> Work required: Write out the passage below about the decision to keep Storm's sex private, word for word and in full.

> Selected passage:

((

The decision of Toronto parents Kathy Witterick and David Stocker to keep the sex of their youngest child, Storm, a private matter among themselves, their other children, and a family friend and the midwives present at Storm’s birth, was made partly in response to watching their first two children, then five-year-old Jazz and three-year-old Kio, as well as adults in their lives, express their gender in ways that are considered by most to be unconventional. Witterick and Stocker believe children are capable of making their own decisions and want to reduce the constraints of what’s expected to be male or female placed on their children. Before becoming parents, Witterick was engaged in feminist activism and worked as the provincial and then national lead trainer on healthy child development for a research-based child advocacy group, before delivering violence and abuse prevention workshops in high schools around Ontario for years with the Canadian Red Cross. Stocker worked at an alternative school based on anti-oppression and social justice work with youth for over a decade and is the author of an award-winning book linking the teaching of mathematics with social justice issues. Drawing on these experiences, doing some further research, and speaking with Jazz and Kio, they chose to keep Storm’s sex private among their family. They believe the best way to nurture, honour and respect Storm’s development is to allow Storm the time and space to explore and feel comfortable with her/his gender identity and expression. They are sure that Storm will let folks know when the time is right.

))

> Dataset excerpts:
((

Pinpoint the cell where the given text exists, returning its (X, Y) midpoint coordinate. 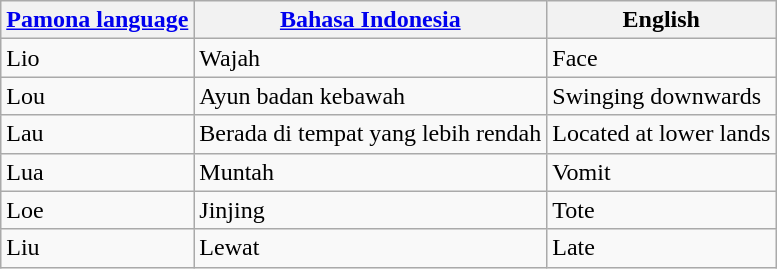
Liu (98, 248)
Face (662, 58)
Vomit (662, 172)
Berada di tempat yang lebih rendah (370, 134)
Lua (98, 172)
Ayun badan kebawah (370, 96)
Pamona language (98, 20)
Lio (98, 58)
Wajah (370, 58)
Lau (98, 134)
Swinging downwards (662, 96)
Muntah (370, 172)
English (662, 20)
Lou (98, 96)
Tote (662, 210)
Jinjing (370, 210)
Located at lower lands (662, 134)
Bahasa Indonesia (370, 20)
Late (662, 248)
Loe (98, 210)
Lewat (370, 248)
Output the (x, y) coordinate of the center of the cell containing the given text.  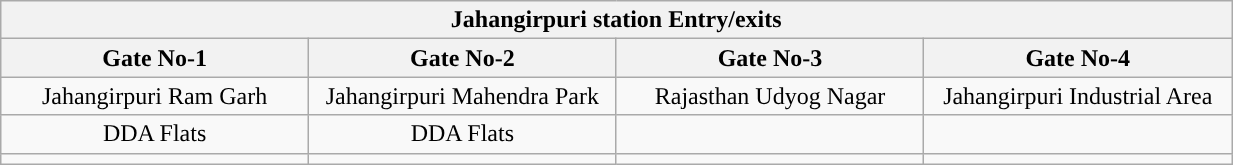
Jahangirpuri station Entry/exits (616, 20)
Gate No-1 (155, 58)
Gate No-4 (1078, 58)
Jahangirpuri Industrial Area (1078, 96)
Gate No-2 (462, 58)
Jahangirpuri Ram Garh (155, 96)
Jahangirpuri Mahendra Park (462, 96)
Rajasthan Udyog Nagar (770, 96)
Gate No-3 (770, 58)
Return (x, y) of the center of cell containing provided text 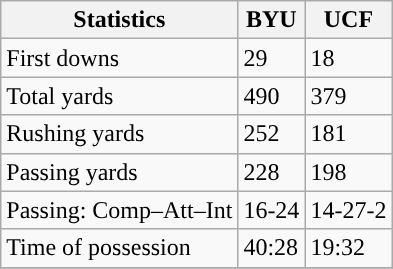
18 (348, 58)
252 (272, 134)
14-27-2 (348, 210)
Rushing yards (120, 134)
Passing: Comp–Att–Int (120, 210)
BYU (272, 20)
228 (272, 172)
29 (272, 58)
40:28 (272, 248)
Total yards (120, 96)
Passing yards (120, 172)
379 (348, 96)
490 (272, 96)
181 (348, 134)
First downs (120, 58)
198 (348, 172)
UCF (348, 20)
Statistics (120, 20)
19:32 (348, 248)
Time of possession (120, 248)
16-24 (272, 210)
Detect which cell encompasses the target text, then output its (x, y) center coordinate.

))

> Answer for this exercise:
The decision of Toronto parents Kathy Witterick and David Stocker to keep the sex of their youngest child, Storm, a private matter among themselves, their other children, and a family friend and the midwives present at Storm’s birth, was made partly in response to watching their first two children, then five-year-old Jazz and three-year-old Kio, as well as adults in their lives, express their gender in ways that are considered by most to be unconventional. Witterick and Stocker believe children are capable of making their own decisions and want to reduce the constraints of what’s expected to be male or female placed on their children. Before becoming parents, Witterick was engaged in feminist activism and worked as the provincial and then national lead trainer on healthy child development for a research-based child advocacy group, before delivering violence and abuse prevention workshops in high schools around Ontario for years with the Canadian Red Cross. Stocker worked at an alternative school based on anti-oppression and social justice work with youth for over a decade and is the author of an award-winning book linking the teaching of mathematics with social justice issues. Drawing on these experiences, doing some further research, and speaking with Jazz and Kio, they chose to keep Storm’s sex private among their family. They believe the best way to nurture, honour and respect Storm’s development is to allow Storm the time and space to explore and feel comfortable with her/his gender identity and expression. They are sure that Storm will let folks know when the time is right.